O jornalista Paulo Egídio colabora com a colunista Rosane de Oliveira, titular deste espaço
Às voltas para tentar compensar os reflexos da queda na arrecadação de ICMS no orçamento de 2023, o governo do Estado pediu ajuda aos outros poderes para uma espécie de manobra contábil, no intuito de evitar o impacto de travas impostas pela Lei de Responsabilidade Fiscal (LRF). O Palácio Piratini solicitou que Assembleia Legislativa, Tribunal de Justiça e Ministério Público restituam ao caixa único valores correspondentes aos rendimentos de seus duodécimos — as parcelas mensais repassadas pelo Executivo para a manutenção dos demais entes.
Em tese, os poderes estariam abrindo mão de uma quantia que poderiam requisitar.

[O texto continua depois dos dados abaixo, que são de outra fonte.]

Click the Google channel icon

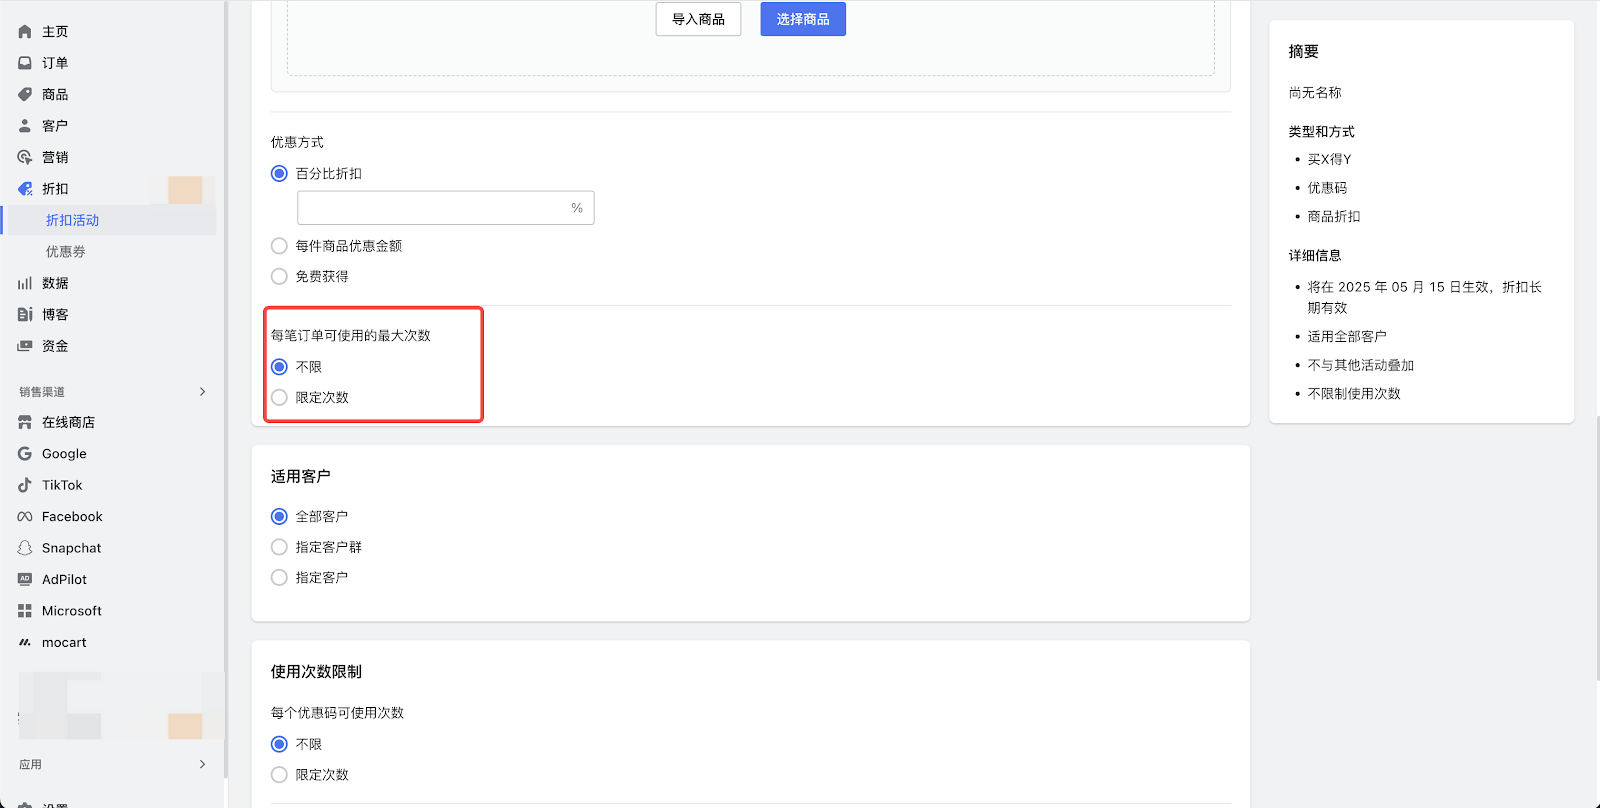pos(25,454)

No entanto, os valores registrados no Sistema Integrado de Administração de Caixa (Siac) são eminentemente contábeis — ou seja: não há um "dinheiro parado" esperando a utilização.
Articulada com discrição pelo governador Eduardo Leite, a medida tem sido discutida com os outros poderes desde o mês de março. Com a relação cada vez mais harmônica entre o Executivo e os demais órgãos autônomos, todos já deram sinal verde para os repasses. Na Assembleia, um projeto de resolução aprovado em plenário nesta terça-feira (2) autoriza o repasse, com efeitos retroativos ao dia 27 de abril.
Com a medida, o Palácio Piratini pretende ampliar o valor contabilizado como receita no primeiro quadrimestre do ano, para reduzir a proporção das despesas com pessoal sobre o total da arrecadação.
A Lei de Responsabilidade Fiscal (LRF) determina que o governo pode consumir até 49% da receita corrente líquida com o funcionalismo. No último quadrimestre de 2022, conforme o relatório de gestão fiscal, esse índice chegou a 47,88% no Rio Grande do Sul — ou seja, 97% do limite legal.
Quando o percentual passa de 95% do limite, o governo fica proibido de conceder vantagens ou reajustes a servidores, criar novos cargos, contratar servidores para áreas não-essenciais, conceder horas extras e outros itens.
Na hipótese de que se ultrapassem os 100%, o Executivo teria de adotar medidas ainda mais duras, como a redução imediata de ao menos 20% dos cargos comissionados e exoneração de servidores não estáveis. Nos casos mais extremos, até mesmo a demissão de servidores estáveis pode ocorrer. O Estado ainda estaria sujeito à proibição de receber transferências voluntárias e contratar financiamentos.
À coluna, tanto o deputado Vilmar Zanchin (MDB), presidente da Assembleia Legislativa, quanto o desembargador Antonio Vinícius Amaro da Silveira, vice-presidente do Tribunal de Justiça, confirmaram que o pedido partiu do governo com o argumento e que o Estado não poderia ficar a mercê de lidar com essas punições.
— Se o Estado descumprir essa normativa, as consequências não serão apenas para o Executivo, mas para todos os poderes. O Estado teria uma série de sanções, implicações e limitações, com custo para a sociedade. O apelo do governador foi compreendido pelos demais poderes — disse Zanchin.
Da Assembleia, o valor repassado ao caixa do Estado será de R$ 247,5 milhões. Do Judiciário, outros R$ 281 milhões. O Ministério Público Público não informou o valor exato a ser restituído. No total, o montante supera os R$ 600 milhões.
O que diz o governo
Consultado na semana passada sobre o movimento, o chefe da Casa Civil, Artur Lemos, afirmou que o acordo com outros poderes trata-se de um "ajuste contábil" colocado em prática para cumprir a emenda constitucional 109, que vigora desde 2021. A norma determina que o saldo decorrente do duodécimo deve ser restituído ao Tesouro ao fim de cada exercício, sob pena de ser descontado dos repasses do ano seguinte.
— Tudo indica que não será esse valor que fará com que o Estado saia do limite prudencial (da LRF) — disse Lemos.
No entanto, nesta terça-feira (2), a assessoria de imprensa da Secretaria da Fazenda informou que a proposta serviria para "recompor receita em função das perdas de ICMS" da Lei Complementar Federal 194, que limitou a cobrança sobre combustíveis.
A coluna solicitou entrevista com um representante da Sefaz para obter mais detalhes sobre o projeto, mas, até o momento, não obteve resposta positiva.